### EXTRACTED RECORDS
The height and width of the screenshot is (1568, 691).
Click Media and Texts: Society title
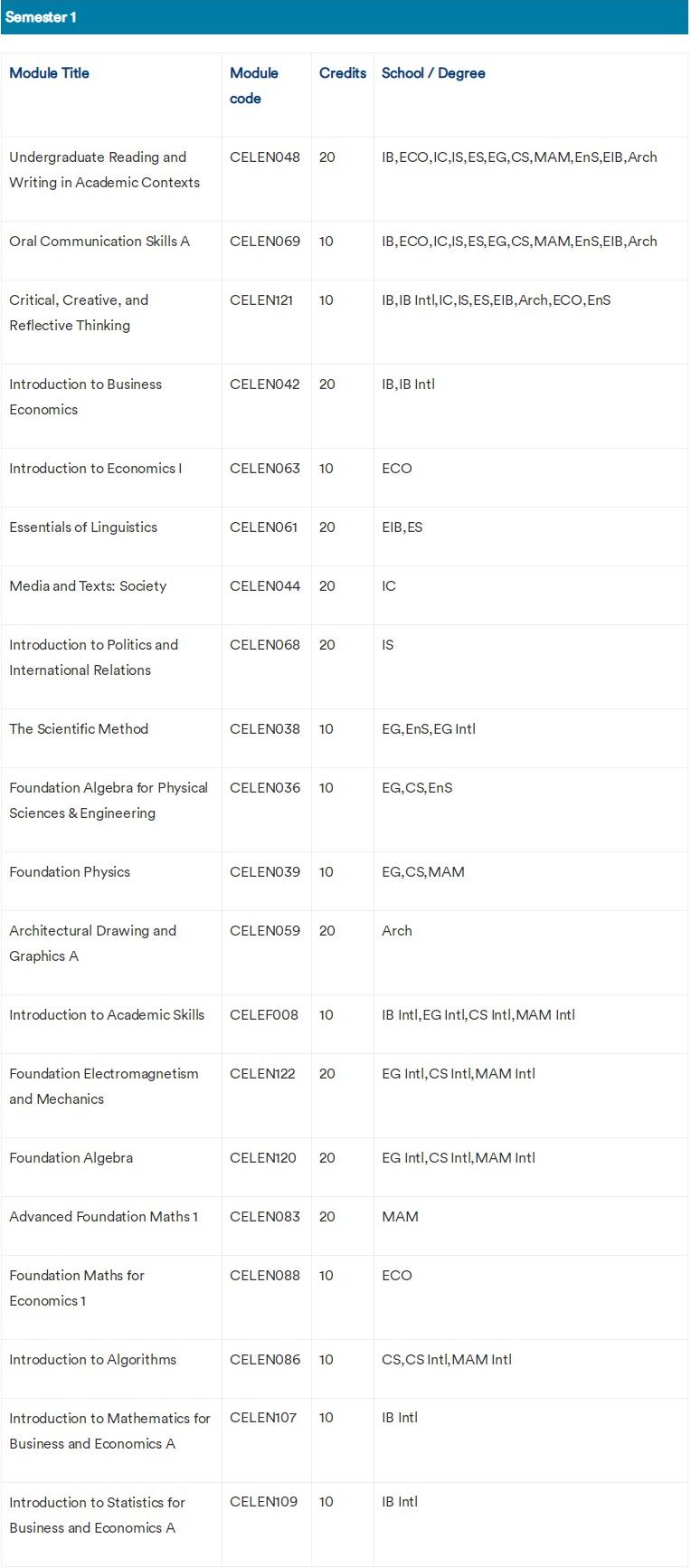[88, 586]
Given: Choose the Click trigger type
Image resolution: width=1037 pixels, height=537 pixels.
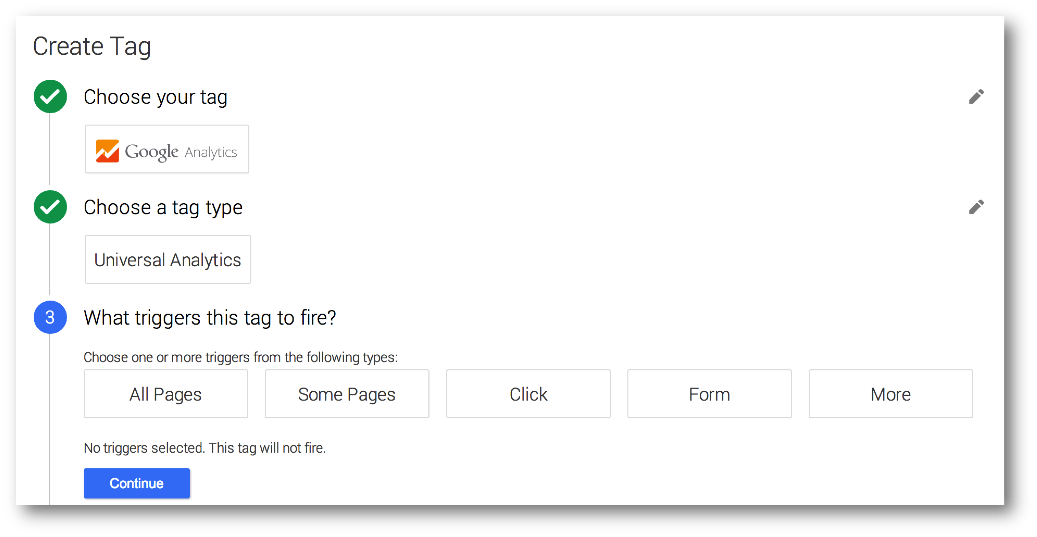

### WHAT IS BEING ASKED
Give back the data verbatim. The pictures are not part of the copy.

### RESPONSE
The height and width of the screenshot is (1568, 691).
Click Media and Texts: Society title
[88, 586]
Given: Choose the Click trigger type
Image resolution: width=1037 pixels, height=537 pixels.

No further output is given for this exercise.